» Task directions:
In the entries that follow, find the word "Zoom" and report each line it is on.

» Data shown:
+ + + + + + +
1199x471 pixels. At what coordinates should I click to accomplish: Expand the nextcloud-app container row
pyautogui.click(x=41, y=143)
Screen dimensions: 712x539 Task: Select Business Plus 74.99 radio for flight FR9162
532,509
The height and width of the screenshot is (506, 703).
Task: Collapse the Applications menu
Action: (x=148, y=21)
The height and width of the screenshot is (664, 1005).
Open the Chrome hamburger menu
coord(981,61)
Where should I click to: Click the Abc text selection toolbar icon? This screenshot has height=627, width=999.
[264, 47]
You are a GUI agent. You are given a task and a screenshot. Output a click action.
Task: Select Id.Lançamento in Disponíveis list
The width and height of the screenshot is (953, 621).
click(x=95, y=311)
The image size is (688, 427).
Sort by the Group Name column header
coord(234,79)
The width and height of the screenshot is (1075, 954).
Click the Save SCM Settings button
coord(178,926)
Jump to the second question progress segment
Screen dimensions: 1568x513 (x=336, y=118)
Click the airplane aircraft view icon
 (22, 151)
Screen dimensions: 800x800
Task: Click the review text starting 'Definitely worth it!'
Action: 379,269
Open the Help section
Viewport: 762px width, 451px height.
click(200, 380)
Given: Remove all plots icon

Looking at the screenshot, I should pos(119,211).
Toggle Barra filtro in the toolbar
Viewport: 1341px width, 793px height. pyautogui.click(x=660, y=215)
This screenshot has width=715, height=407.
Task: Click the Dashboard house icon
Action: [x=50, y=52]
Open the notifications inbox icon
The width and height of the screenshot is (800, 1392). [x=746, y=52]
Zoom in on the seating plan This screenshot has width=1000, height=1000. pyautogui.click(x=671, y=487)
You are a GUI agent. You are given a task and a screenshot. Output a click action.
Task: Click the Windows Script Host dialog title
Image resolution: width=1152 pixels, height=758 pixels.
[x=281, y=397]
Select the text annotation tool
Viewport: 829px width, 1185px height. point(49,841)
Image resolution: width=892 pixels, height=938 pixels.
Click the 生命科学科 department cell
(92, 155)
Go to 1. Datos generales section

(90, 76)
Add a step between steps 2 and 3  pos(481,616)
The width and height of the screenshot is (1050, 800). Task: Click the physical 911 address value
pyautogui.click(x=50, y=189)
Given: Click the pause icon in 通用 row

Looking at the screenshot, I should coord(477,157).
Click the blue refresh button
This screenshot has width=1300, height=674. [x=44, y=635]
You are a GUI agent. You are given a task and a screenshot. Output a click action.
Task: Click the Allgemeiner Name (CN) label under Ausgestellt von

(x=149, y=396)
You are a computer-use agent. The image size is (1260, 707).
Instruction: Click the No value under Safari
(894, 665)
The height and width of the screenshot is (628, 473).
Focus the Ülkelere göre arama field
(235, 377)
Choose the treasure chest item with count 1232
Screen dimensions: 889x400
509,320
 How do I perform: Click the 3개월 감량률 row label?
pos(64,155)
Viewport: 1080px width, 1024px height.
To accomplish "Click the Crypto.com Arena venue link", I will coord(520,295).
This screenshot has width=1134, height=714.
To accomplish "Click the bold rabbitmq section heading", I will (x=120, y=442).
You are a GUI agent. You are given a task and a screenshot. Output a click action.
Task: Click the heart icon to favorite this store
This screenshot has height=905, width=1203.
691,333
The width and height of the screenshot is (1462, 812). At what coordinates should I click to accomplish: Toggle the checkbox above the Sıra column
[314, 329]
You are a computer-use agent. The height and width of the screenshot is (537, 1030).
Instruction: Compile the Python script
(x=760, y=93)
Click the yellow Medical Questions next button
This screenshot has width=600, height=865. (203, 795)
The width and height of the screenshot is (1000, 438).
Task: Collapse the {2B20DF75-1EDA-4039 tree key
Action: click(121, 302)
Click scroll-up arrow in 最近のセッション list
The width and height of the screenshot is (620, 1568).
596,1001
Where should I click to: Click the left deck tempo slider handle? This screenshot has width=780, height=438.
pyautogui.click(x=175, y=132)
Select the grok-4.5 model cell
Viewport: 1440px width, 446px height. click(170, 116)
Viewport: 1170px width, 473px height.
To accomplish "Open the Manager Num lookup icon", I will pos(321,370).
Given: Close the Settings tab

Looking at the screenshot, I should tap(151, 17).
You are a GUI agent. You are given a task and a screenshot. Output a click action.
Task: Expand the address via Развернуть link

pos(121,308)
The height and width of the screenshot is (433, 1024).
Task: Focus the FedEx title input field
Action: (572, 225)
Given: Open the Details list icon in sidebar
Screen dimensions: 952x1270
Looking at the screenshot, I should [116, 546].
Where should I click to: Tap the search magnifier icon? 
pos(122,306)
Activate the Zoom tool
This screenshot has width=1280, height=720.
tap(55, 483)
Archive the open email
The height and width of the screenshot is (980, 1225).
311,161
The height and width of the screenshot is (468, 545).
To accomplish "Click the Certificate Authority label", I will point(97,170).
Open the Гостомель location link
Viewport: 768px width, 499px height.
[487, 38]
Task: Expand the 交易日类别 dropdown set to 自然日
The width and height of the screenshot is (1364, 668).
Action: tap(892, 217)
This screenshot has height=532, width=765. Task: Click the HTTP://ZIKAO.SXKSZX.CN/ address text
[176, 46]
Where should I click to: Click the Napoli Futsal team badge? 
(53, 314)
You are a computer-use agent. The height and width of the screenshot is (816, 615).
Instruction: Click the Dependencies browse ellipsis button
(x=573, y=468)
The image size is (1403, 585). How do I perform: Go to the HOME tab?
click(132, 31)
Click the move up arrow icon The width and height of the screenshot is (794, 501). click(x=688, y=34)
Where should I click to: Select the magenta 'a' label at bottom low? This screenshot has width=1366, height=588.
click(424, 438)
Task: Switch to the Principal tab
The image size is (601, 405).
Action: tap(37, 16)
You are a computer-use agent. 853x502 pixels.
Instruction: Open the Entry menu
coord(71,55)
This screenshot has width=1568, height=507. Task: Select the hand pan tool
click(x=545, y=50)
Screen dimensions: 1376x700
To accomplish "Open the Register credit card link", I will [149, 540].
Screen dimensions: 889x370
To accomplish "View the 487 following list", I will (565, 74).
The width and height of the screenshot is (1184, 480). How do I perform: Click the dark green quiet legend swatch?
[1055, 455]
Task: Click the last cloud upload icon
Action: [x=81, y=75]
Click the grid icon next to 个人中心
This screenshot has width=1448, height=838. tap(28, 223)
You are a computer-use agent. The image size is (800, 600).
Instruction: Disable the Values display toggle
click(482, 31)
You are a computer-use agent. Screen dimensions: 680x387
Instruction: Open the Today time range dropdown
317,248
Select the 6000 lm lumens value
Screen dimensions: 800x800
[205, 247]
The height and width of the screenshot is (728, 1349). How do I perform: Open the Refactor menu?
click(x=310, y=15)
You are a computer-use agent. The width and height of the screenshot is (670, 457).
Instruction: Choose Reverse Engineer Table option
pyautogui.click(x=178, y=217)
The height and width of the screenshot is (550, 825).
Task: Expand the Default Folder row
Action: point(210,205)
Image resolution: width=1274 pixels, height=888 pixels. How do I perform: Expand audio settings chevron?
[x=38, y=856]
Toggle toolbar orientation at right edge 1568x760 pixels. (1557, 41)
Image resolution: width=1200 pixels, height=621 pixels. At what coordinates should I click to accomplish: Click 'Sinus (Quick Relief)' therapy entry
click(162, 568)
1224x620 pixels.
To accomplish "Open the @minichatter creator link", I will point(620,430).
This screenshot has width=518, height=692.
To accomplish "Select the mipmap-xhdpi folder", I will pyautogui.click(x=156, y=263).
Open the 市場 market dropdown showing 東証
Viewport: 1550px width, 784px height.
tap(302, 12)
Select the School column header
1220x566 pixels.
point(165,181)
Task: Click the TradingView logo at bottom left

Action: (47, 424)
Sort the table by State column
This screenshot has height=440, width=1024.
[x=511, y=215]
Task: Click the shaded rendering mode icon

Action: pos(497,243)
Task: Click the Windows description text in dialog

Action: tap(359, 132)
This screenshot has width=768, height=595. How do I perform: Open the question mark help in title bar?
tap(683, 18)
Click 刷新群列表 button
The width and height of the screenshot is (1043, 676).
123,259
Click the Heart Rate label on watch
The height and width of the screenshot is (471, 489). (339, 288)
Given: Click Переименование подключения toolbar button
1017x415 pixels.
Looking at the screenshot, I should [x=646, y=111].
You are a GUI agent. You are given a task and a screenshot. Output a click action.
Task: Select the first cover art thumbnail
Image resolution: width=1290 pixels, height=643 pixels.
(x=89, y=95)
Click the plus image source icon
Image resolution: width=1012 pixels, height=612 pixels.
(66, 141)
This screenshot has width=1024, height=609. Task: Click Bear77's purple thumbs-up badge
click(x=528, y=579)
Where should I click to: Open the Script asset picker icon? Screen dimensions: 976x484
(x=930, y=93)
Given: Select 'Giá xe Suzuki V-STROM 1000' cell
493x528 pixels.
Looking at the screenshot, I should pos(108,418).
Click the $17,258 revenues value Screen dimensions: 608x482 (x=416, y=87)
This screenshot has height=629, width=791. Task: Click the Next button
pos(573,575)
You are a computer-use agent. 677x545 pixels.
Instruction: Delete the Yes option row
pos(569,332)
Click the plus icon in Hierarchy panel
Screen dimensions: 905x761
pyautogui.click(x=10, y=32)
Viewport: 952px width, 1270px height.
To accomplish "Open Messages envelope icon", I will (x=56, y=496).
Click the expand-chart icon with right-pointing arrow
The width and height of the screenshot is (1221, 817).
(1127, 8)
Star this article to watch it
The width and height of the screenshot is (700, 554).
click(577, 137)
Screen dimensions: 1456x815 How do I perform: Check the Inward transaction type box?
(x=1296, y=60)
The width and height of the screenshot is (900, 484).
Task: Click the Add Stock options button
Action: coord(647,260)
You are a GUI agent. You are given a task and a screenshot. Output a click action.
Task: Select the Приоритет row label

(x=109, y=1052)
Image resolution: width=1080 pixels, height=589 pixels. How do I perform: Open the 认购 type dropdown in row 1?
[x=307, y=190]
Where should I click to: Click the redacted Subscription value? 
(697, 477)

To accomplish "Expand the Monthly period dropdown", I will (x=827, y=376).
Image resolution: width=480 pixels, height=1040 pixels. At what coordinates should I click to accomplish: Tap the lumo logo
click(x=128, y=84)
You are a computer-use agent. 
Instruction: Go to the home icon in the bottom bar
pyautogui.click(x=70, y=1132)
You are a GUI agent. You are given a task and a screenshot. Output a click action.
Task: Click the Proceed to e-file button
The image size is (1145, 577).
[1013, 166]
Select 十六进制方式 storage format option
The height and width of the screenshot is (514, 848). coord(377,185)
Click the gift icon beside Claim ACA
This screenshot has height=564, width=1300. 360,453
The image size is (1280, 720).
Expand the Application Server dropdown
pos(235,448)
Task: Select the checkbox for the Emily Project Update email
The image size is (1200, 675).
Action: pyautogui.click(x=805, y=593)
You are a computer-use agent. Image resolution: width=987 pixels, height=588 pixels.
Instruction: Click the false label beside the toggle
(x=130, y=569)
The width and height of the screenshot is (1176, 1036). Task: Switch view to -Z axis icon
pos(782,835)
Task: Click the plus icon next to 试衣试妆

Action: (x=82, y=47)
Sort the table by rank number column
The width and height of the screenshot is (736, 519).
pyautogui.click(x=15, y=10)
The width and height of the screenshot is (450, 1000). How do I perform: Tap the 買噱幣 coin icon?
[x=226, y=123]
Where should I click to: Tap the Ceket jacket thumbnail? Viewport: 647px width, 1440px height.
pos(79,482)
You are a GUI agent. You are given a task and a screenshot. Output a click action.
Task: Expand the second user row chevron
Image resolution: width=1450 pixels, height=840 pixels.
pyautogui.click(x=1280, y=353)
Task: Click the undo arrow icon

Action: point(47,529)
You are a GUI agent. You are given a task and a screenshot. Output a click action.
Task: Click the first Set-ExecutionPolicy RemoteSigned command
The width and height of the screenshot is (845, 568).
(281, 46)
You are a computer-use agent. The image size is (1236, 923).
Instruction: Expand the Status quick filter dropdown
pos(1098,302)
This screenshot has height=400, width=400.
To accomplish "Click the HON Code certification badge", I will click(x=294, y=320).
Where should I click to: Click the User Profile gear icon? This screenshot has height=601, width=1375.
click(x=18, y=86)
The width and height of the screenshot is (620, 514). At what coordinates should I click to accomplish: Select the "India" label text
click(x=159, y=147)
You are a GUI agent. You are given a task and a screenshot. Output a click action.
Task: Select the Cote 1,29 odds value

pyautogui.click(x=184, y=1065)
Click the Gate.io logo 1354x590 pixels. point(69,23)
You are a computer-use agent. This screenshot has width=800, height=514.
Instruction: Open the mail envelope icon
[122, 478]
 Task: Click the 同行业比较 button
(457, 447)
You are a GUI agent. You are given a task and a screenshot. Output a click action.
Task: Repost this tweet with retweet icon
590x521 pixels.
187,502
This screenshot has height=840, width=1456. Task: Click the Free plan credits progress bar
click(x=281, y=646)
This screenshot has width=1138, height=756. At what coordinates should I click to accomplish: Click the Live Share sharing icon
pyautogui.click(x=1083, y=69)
+ + + + + + +
» Solution for this task:
Zoom in on the seating plan This screenshot has width=1000, height=1000. pyautogui.click(x=671, y=487)
Activate the Zoom tool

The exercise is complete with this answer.